**Reading text**.
▬▬▬▬▬▬
It took only one book for me to become a fan for life of J.T. Geissinger’s writing—her characters leaping from the pages with wonderfully engaging dialogues, and sizzling sexual chemistry that leaves you feeling breathless—but it is her remarkable knack for igniting every single cell in my body and breaking my heart in the same sentence that makes me want to never miss a single word of hers. In this modern retelling of Beauty and The Beast, the author brings a timeless and well-loved fairy tale to life with the rich setting of New Orleans as its backdrop, and its culinary delights as its romantic ambiance. This is the kind of book you read in one sitting and then wish you could immediately read all over again, because every single page makes your heart happy and greedy for more.
“You have until your birthday to get your ass back to Kentucky and take over as Master Distiller, or get married. To a decent girl, mind you. I’m not welcomin’ a hoochie mama into this family!”
As only heir to an international bourbon dynasty, Jackson Boudreaux has always been surrounded by people who were only interested in him for his money, making him distrustful of everyone in his social circle—women in particular. Life has taught him to always expect the worst in people and to never trust their true intentions, his ill-tempered, curt manner earning him the nickname “The Beast.” So when his dinner is suddenly comped at one of the hottest new restaurants in the French Quarter, his first instinct is to question the gesture and to be openly hostile to its beautiful chef and owner, regardless of how desirable he finds every single thing about her to be.
“In my defense, I’d had a terrible day when we first met. I might have been a little more blunt than usual.”
I laughed. “Blunt? Try tactless! Try rude! And by the way, other people have bad days all the time and don’t turn into high-and-mighty mood monsters and start insulting everyone in sight. It’s called common courtesy.”
He didn’t move. He didn’t so much as bat a lash. He simply said, “If you were mine, I’d take you over my knee for that little speech.”
With cooking and perseverance in her blood, Bianca Hardwick has worked hard to make a name for herself in a city known for its iconic cuisine, turning her new little restaurant into a culinary hot spot with a waiting list a mile long. So when one of New Orleans’ richest men walks into her restaurant, first demanding a table, and then later her hand in marriage, Bianca wastes no time in making him acquainted with every shade of her feisty personality. But when his unconventional offer suddenly becomes her only lifeline, she is forced to re-evaluate her priorities in life and accept a proposal she wouldn’t normally even consider.
▬▬▬▬▬▬
**Recorded data**.
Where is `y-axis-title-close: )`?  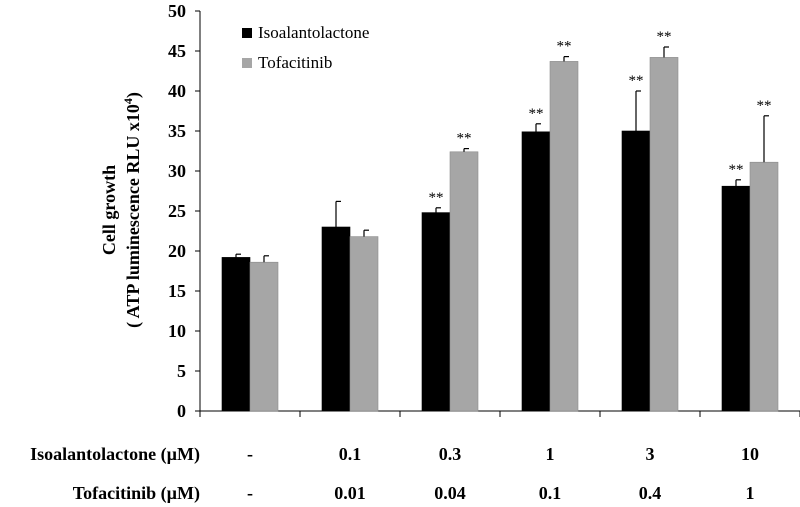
▬▬▬▬▬▬
**Tasks to complete**.
**1.** According to the book review, what nickname has Jackson Boudreaux's ill-tempered, curt manner earned him?
**2.** Pick up the book review after its final sentence and continue it.

**Answers for this exercise**.
**1.** "The Beast."

**2.**
“I don’t care who you are, Mr. Boudreaux, or how much bad press you can bring me, or how many overpaid attorneys you have. Your manners are atrocious. Growl at me again and I will throw you out.”
Forced to choose between returning to a world of privilege he no longer wants anything to do with, or getting married, Jackson sees marriage as the lesser of the two evils, even if his bride-to-be happens to dislike him at first sight. But regardless of how much he wishes to keep a strictly business transaction perspective on his impending nuptials, everything about Bianca calls to him—her body, her heart, her fiery personality—quickly making him realise that he is not only about to marry the woman of his dreams, but also the last woman on earth who could ever love a man like him.
“You’re honest. And real. And you don’t care about my money—”
“Ha! So you offer me a million dollars of it?”
“I wasn’t finished. You don’t care about my money, and you’re kind, and responsible, and you’re not afraid to call me on my shit, and you’re so fucking beautiful it sometimes hurts to look at you, like I’m gazing into the sun and could go blind if I stare too long.”
Bianca Hardwick, however, can see right through Jackson’s hard-as-nails exterior and the more cracks in it she finds, the more she falls for his heart. As their arrangement moves forward, a tender romance begins to blossom between them, catching them both by surprise with both its passion and its genuine depth of emotion. But when life suddenly throws them a devastating curveball that puts their entire contract into question, they must decide whether they signed only their names on the dotted line or their hearts, too.
Who was the real Jackson Boudreaux? The Beast that snarled and snapped? The suave sophisticate at ease in front of crowds? Or the sad, lonely man with a mysterious tattoo and eyes full of bad memories?
J.T. Geissinger dazzles the reader with her flawless characterisations and settings that are so real, they become memories of places you’ve visited, not stories you’ve read. This splendidly written, sexy, feel-good romance compelled me to highlight entire pages at a time because I wanted to be able to re-read them over and over again, and every time I think of this story, I find myself smiling like a fool. A delightful must-read.
“Love isn’t butterflies, boo. It isn’t weak knees. It’s a pride of lions. It’s a pack of wolves. It’s ‘I’ve got your back even if it costs me my own life,’ because unlike romance that fizzles at the first sign of trouble, love will fight to the death.”
Before you judge me, let me just say in my defense that my brain wasn’t firing on all cylinders on account of the sexual tension between Jackson and me in the kitchen, fright over how erratically he’d been driving, making him laugh (a beautiful, unexpected sound), having his big, warm hand settle on my shoulder in a gentle yet distinctly possessive grip, and seeing Trace standing on my front porch in the middle of the night.
So yes. I kissed Jackson.
That wasn’t the bad part. His lips were soft, his face was smooth, and he smelled even better up close. The bad part was that he didn’t kiss me back.
When it became clear after several long moments that he wasn’t opening his mouth, and had in fact frozen stiff as a corpse left out in the snow, I withdrew a few inches and sheepishly looked at him.
He said, “Did you just kiss me to try to make him jealous?”
I said, “Um.”
We stared at each other. I felt like every one of my nerve endings had been dipped in lighter fluid and set on fire.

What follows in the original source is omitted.